The old lady frowned and took off her glasses and tapped them on the arm of her chair.
“You will make a great mistake, my good man. It is a great mistake to educate your daughter above her position.”
Johnny took the lava tip out of his mouth and stared at her.
“Well, now, ma’am,” he said in his slow way, “I don’t see how you make that out. An American girl is an American girl; no matter how you look at it. You can’t educate her above that.”
Upon which the old lady nodded her head and said: “Yes, yes; of course; this is what I’ve always said; this is what we are coming to!”
And Johnny Graham rolled up his tools in his greasy leather apron, and went home, pondering deeply. He was not in the least angry at the old lady; he was simply incapable of understanding her. But that night he thought it over, and pointed out to himself that, after all, if Annie’s mind was set that way, there was no use in her waiting to spend her money till he was dead and gone.
“I’ll probably be livin’ twenty years yet,” he thought, after some calculation, “and Annie maybe would be too old for a girls’ college then. She’d better go now; and anyway it might be a good investment of the money; she might set up as a teacher, maybe, after she got learned. They do say Councilman Welch’s daughter got four hundred dollars for teachin’ in the Primary School; and that’s twenty per cent. interest on two thousand dollars; I believe it’s a good thing!”
It was then that Annie came in, looking, it chanced, a little pale, and, perhaps, a little wistful. Annie was not discontented; she had no aspirations; only the child was vaguely aware of an emptiness in her life. And she had stopped at the Public Library as she came home from her work, and had read an article in a magazine concerning a College for Women in another State.
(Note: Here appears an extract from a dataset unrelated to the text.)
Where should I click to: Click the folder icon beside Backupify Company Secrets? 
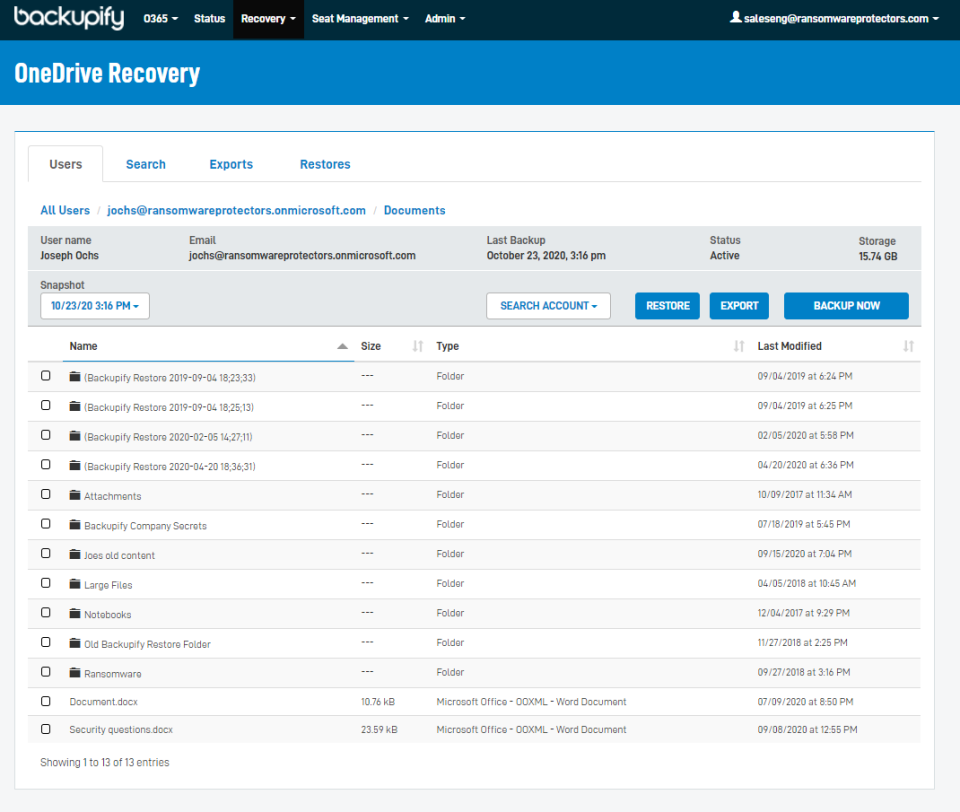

“That’s what I’d do if I were rich,” she thought, as she walked home. “I’d go there and study.”
So she was a little absent, even when she kissed her father, and heard him tell all about the big house where the rich old woman lived all by herself, because she had quarreled with her only daughter.
“Seems strange, now, to quarrel with your children,” said Johnny, buttering his bread on the tablecloth, and then, tilting his chair back, eating it with great contentment.
After supper he told Annie what he had planned for her. Her amazement at her father’s wealth was almost as keen a delight to Johnny as was her impetuous refusal to use it, and her tears because he was “so good” to her; almost as keen a joy as her final yielding to the logic of his urging, that, after all, the family would be better off if she could teach, and earn a big salary. “Six hundred dollars, maybe,” he said, stretching his imagination for the purpose of convincing her.
So it was arranged. Annie Graham was to go away to study; she was to fit herself to be a teacher; she was to be educated into her father’s intellectual superior; she was to be raised “above her station.” Would it be a failure or a success? Would she be happy or most miserable? Would the little dull, loving, ignorant gasfitter hold or lose his girl?
Well, it all depends upon how you look at it.